Rural life thrives within a familiar and intimate environment where individuals recognize one another and show mutual respect for each other’s rights. Transitioning to the city, however, can often lead individuals to not recognize those around them, thus feeling a greater sense of freedom in their behaviors. Behaviors such as city drivers using the emergency lane or not leaving picnic areas clean illustrate the presence of specific rules and etiquettes in city life.
In urban environments, adhering to traditional etiquettes such as offering seats to the elderly and mothers with children in public transportation or waiting in line, and showing respect to others is expected. Yet, learning the ethical rules of city life and adapting to this culture can be time-consuming, making it challenging to adjust to the fast-paced city lifestyle. This scenario often applies to immigrants as well, as they tend to maintain their own cultural habits.

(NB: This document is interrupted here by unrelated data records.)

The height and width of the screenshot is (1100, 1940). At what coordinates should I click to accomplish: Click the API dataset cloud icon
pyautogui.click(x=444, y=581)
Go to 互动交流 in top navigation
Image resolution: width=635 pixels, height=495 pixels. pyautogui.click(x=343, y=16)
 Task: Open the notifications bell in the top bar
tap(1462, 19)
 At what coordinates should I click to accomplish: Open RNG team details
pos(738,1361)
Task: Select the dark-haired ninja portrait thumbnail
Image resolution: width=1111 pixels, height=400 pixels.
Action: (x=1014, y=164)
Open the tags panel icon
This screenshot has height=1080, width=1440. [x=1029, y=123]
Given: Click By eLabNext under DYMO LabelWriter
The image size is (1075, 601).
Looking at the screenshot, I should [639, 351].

For instance, Germany provides adaptation programs, particularly for select educated refugees. These programs aim to teach various cultural concepts, including traditional German etiquettes, being punctual, tax and debt payments, and even listening to classical music. However, in our country, the situation is different: the liberality in various aspects may push the boundaries of tolerance.
Similarly, an educated individual might wholeheartedly obey the decisions of the Constitutional Court, while those without the same level of education might prefer not to follow these decisions without considering the necessity of law for themselves in the future.